Cerré la mano en torno a la porra que llevaba en el bolsillo. No me asusto con facilidad y había estado dispuesto a golpear a McNab y a enfrentarme a las consecuencias, pero este cabrón pertenecía a una liga completamente distinta. Medía por lo menos dos metros de altura y compararlo con un armario ropero habría sido completamente insuficiente: supuse que podría haberme matado con sólo caerse encima de mí. Pero no era su complexión lo que me preocupaba. Tenía el aspecto de una persona que había segado vidas, un asesino. Me alegré de llevar la porra pero deseé estar equipado con algo más sustancioso, como mi llave para desmontar neumáticos o un arma de fuego. O un tanque. Supuse que la última vez que ese tipo había estado en un combate lo más probable era que hubiera terminado noqueado por un niñito judío con una honda. Se incorporó del coche cuando me vio y me sorprendió que no lo dejara abollado.
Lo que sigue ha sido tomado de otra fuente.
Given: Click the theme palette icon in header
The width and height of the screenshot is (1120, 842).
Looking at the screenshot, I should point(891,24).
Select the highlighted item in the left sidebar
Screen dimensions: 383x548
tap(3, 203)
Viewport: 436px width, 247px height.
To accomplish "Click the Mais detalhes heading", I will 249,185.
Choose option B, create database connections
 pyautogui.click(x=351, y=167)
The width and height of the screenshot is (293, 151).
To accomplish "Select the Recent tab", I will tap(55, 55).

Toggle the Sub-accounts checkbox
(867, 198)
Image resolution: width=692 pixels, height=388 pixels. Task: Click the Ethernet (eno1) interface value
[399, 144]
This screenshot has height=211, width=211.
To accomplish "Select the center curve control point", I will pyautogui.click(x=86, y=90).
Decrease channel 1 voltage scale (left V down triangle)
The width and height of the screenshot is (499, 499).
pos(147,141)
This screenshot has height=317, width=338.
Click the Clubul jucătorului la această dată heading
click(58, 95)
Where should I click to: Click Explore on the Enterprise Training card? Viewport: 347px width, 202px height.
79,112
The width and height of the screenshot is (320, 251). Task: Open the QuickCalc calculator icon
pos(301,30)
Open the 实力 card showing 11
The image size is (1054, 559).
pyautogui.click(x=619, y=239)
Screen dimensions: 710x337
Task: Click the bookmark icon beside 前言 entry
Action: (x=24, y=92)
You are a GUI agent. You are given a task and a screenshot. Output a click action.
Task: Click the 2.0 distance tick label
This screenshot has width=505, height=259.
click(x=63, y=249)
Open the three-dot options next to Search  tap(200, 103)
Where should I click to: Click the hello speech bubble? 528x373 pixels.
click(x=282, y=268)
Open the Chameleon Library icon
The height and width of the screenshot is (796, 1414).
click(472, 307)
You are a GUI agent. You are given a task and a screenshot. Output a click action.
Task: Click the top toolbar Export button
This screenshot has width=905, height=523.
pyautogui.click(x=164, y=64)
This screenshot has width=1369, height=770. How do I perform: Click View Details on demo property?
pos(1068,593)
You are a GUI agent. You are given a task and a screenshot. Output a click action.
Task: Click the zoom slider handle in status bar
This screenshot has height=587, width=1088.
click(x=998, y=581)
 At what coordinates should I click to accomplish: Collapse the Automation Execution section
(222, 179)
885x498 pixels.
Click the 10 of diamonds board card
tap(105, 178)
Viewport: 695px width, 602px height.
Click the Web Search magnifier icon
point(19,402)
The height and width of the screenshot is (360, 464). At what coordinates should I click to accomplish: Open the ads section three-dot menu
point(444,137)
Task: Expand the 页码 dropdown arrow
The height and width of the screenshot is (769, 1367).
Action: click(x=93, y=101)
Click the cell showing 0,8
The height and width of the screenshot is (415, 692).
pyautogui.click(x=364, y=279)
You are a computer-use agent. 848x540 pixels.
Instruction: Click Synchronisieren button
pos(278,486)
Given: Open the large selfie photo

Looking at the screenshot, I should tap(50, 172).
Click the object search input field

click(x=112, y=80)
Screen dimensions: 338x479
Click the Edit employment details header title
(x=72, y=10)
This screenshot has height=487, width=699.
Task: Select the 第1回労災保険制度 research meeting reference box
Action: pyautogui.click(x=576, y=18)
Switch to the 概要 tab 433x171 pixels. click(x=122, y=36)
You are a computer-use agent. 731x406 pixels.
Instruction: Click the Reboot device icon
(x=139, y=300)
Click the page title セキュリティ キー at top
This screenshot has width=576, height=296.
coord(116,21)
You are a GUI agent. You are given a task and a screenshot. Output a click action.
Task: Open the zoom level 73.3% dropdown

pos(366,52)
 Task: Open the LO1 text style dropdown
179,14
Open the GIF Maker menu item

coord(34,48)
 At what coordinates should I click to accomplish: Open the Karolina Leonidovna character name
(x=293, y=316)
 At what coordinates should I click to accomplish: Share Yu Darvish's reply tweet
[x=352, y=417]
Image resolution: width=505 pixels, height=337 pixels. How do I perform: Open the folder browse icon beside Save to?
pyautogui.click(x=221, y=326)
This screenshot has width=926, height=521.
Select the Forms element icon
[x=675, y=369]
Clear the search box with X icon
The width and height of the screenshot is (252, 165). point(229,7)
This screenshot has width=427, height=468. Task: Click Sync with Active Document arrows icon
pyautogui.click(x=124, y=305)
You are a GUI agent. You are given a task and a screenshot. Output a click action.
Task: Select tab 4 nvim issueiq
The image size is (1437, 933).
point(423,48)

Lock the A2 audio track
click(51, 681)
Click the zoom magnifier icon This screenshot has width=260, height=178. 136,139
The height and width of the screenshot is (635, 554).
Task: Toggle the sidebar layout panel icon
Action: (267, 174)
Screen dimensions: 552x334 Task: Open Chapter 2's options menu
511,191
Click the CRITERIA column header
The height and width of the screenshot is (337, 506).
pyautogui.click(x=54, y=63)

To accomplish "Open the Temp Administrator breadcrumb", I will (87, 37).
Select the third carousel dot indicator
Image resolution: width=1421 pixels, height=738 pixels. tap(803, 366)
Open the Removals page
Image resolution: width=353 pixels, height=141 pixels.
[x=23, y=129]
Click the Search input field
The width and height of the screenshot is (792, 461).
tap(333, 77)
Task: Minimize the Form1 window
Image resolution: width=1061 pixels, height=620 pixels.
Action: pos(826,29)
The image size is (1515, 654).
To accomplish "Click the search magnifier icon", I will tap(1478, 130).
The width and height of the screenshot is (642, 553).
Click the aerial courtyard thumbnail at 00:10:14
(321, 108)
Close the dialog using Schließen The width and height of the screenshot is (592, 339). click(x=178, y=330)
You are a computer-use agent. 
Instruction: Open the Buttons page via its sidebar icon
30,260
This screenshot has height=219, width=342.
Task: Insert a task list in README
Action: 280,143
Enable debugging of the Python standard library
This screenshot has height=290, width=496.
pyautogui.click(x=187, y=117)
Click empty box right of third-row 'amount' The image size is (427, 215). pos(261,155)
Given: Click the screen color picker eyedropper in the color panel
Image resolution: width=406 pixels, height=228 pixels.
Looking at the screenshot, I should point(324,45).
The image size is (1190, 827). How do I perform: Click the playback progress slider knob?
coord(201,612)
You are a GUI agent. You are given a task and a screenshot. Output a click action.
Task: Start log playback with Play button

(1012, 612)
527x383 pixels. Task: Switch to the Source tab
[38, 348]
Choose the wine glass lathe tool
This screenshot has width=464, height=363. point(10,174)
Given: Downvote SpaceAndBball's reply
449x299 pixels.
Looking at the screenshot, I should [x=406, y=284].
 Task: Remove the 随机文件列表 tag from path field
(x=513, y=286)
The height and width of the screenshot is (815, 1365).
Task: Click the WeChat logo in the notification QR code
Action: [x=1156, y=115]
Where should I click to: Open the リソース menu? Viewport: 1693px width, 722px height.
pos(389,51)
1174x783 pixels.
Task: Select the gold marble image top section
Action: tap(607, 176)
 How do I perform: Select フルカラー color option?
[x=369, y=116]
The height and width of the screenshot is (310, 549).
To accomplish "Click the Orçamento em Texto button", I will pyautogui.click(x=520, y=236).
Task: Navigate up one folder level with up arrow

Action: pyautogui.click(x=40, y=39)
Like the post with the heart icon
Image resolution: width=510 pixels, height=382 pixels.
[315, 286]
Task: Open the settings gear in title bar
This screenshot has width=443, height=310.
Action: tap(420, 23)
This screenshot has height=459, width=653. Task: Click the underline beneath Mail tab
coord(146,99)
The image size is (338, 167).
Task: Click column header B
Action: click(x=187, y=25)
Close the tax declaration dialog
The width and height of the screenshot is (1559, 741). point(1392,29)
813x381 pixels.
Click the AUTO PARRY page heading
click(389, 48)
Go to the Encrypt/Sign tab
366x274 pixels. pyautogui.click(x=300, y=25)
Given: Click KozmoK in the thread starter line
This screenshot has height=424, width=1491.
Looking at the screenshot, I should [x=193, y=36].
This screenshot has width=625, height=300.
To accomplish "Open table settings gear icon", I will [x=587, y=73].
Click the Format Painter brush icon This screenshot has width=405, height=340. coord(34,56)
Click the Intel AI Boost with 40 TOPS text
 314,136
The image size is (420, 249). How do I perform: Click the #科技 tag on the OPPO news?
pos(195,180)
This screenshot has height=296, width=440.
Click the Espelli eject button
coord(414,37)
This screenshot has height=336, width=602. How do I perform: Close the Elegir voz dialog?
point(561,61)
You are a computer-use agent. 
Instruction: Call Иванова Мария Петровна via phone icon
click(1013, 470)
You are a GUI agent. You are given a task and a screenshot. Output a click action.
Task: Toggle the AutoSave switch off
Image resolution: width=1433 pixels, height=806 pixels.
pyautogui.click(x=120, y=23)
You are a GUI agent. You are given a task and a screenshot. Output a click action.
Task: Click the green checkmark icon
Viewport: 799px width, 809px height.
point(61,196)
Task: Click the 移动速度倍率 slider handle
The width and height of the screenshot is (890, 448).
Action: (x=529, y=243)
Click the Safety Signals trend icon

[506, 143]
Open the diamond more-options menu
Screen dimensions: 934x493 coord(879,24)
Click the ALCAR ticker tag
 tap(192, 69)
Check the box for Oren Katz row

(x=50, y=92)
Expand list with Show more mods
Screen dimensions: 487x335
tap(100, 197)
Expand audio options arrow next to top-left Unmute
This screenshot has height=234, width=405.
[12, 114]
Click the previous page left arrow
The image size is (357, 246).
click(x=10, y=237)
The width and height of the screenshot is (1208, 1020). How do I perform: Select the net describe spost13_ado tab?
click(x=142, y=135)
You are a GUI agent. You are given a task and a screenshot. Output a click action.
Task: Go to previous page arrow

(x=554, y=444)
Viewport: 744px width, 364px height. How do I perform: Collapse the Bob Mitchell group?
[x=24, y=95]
– ¿Señor Lennox? -me preguntó con un tono de barítono que seguramente habría hecho temblar las ventanas de Paisley. Al menos era un asesino con buenos modales.
– ¿Quién quiere saberlo? -dije, tratando de calcular cuánto debía de medir Goliat.
– Me manda el señor Sneddon. Deditos y yo se supone que debemos cuidarle. Traté de encontrarle antes pero no estaba en su casa.
Se acercó hacia mí y se hizo todavía más grande. Sí que era un cabrón muy feo: parecía que hubiese molido a golpes a la mitad de la población de Glasgow usando su cara como instrumento contundente. Y también tenía la cicatriz que había mencionado Bob: un surco largo y profundo en la mejilla. Me impresionó el alcance del ambicioso, y probablemente finado, glasgowiano que se la había hecho.
– Por favor, no me digas que llamaste a la puerta de mi casa… -Imaginé a la señora White abriendo la puerta y preguntándose por qué se había apagado la luz.
– No, no… Vi que su coche no estaba. El señor Sneddon me dijo que fuera discreto. Se supone que debo decirle que estamos cubriéndole las espaldas y que si necesita ayuda lo único que tiene que hacer es gritar o algo así.
Suprimí una mueca ante la idea de que este bicho de dos metros de altura y ciento cincuenta kilos pudiera ser capaz de algo semejante a la discreción.
– Me habríais sido de utilidad hoy. ¿Conoces a alguien que conduzca un Austin 16/6?
Goliat se encogió de hombros; lo que resultó impresionante, considerando el tamaño de aquellos hombros.
– He tenido un encontronazo con un tipo en un 16/6. Me ha estado siguiendo todo el día y yo he supuesto que sería alguno de vosotros.
– No.
– Si vas a cubrirme las espaldas, ¿podrías prestar atención a ello? Un Austin 16/6 azul oscuro o negro.
– Ningún problema, señor Lennox.
– Ahora me voy a casa. Esta noche ya no voy a necesitarte.
– Vale -dijo Goliat en tono amable y con su voz de barítono digna de una escala Richter-. Pero voy a seguirle hasta allí. Sólo para asegurarme, o algo así.
– Entiendo que tú eres Semple -dije mientras abría mi coche-. El señor Sneddon me habló de ti. ¿Cuál es tu nombre de pila?
– Todos me llaman Pequeñito -dijo sin asomo de ironía-. Pequeñito Semple.